Purpose: To assess the impact on health care cost and quality among seniors of a patient-centered medical home (PCMH) pilot at Group Health Cooperative, an integrated health care system in Washington State.
Design and methods: A prospective before-and-after evaluation of the experience of seniors receiving primary care services at 1 pilot clinic compared with seniors enrolled at the remaining 19 primary care clinics owned and operated by Group Health. Analyses of secondary data on quality and cost were conducted for 1,947 seniors in the PCMH clinic and 39,396 seniors in the 19 control clinics. Patient experience with care was based on survey data collected from 487 seniors in the PCMH clinic and of 668 in 2 specific control clinics that were selected for their similarities in organization and patient composition to the pilot clinic.

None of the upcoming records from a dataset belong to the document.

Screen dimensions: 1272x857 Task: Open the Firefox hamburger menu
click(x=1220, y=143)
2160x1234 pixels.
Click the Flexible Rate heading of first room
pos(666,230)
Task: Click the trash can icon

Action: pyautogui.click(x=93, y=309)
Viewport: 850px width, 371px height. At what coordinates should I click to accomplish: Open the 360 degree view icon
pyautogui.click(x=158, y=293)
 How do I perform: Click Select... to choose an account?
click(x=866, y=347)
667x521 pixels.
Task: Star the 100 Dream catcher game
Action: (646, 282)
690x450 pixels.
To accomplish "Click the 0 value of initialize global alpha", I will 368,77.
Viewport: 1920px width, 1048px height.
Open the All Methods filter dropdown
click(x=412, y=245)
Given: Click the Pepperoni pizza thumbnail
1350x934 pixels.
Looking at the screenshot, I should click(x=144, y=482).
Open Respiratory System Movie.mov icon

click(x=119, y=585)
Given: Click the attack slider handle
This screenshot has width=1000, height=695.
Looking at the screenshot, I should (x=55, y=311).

Results: After adjusting for baseline, seniors in the PCMH clinic reported higher ratings than controls on 3 of 7 patient experience scales. Seniors in the PCMH clinic had significantly greater quality outcomes over time, but this difference was not significant relative to control. PCMH patients used more e-mail, phone, and specialist visits but fewer emergency services and inpatient admissions for ambulatory care sensitive conditions. At 1 and 2 years, the PCMH and control clinics did not differ significantly in overall costs.
Implications: A PCMH redesign can be associated with improvements in patient experience and quality without increasing overall cost.